[Article]
Caffeine-Free Pepsi is a version of the cola Pepsi that omits the caffeine that is customarily part of a cola. It was introduced under the brand name "Pepsi Free" in 1982 by PepsiCo. It was 99.7 percent caffeine free. A sugar-free variant was also introduced and known as "Diet Pepsi Free," The "Pepsi Free" name itself was phased out in 1987, and today these colas are known simply as "Caffeine-Free Pepsi" and "Caffeine-Free Diet Pepsi."

Background
When it was first introduced, Caffeine-Free Pepsi's label background was red, but to avoid any confusion with Coca-Cola, the background color was changed to gold in 1987. As part of Pepsi's changing their background to blue in 1998, Pepsi Caffeine Free's background changed to blue with the letters outlined in gold. In 2008, the caffeine-free version reverted to a gold background. Caffeine-Free Coca-Cola labels also have a gold background. The logo letters are bordered in red for the regular variety; in the case of the diet variety, they are entirely red in color.

When introduced, Pepsi Free was available in cans, 2-liter bottles, and 20-ounce glass bottles. Caffeine-Free Pepsi is currently available in cans, 16 oz. plastic bottles and 2 liters, though availability varies from store to store (for instance, 16 oz. bottles are typically only available in convenience stores, and some grocers may only have the product in 12 oz cans, if they carry it at all).

[Task to complete] Summarize the Caffeine-Free Pepsi article in two sentences.

[Data excerpt]

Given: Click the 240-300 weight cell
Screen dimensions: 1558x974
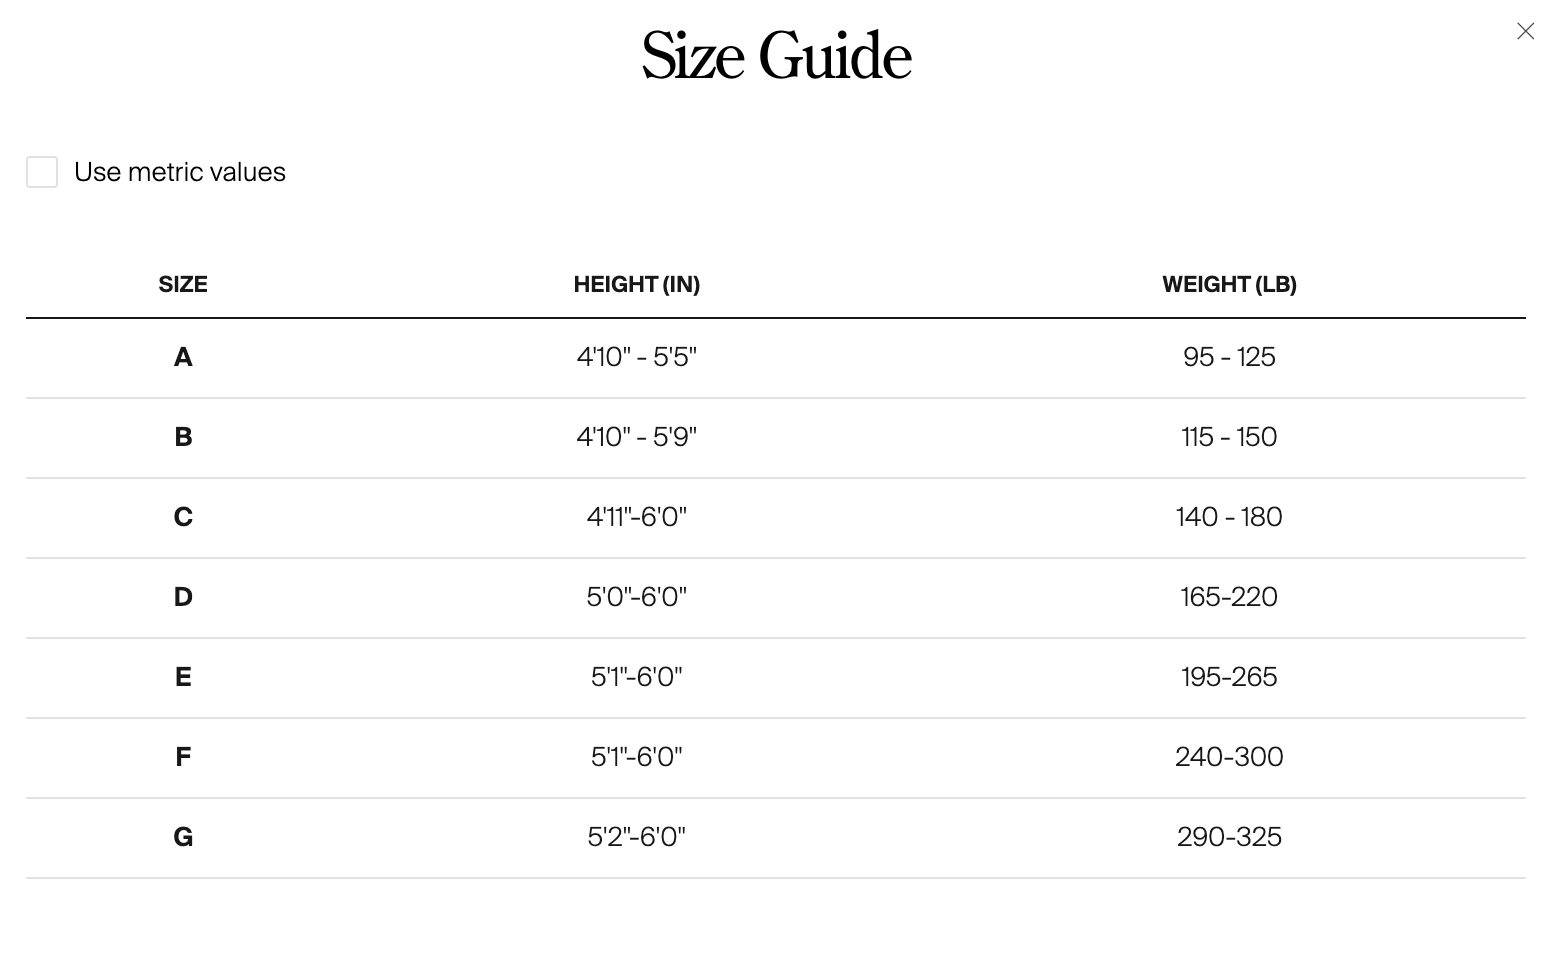Looking at the screenshot, I should click(x=1229, y=757).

[Written answer] PepsiCo introduced Caffeine-Free Pepsi in 1982 under the name "Pepsi Free," along with a sugar-free "Diet Pepsi Free," and the name was phased out in 1987 in favor of "Caffeine-Free Pepsi" and "Caffeine-Free Diet Pepsi." Its label background changed from red to gold in 1987, to blue in 1998, and back to gold in 2008, and it is now sold in cans, 16 oz. plastic bottles, and 2-liter bottles, though availability varies from store to store.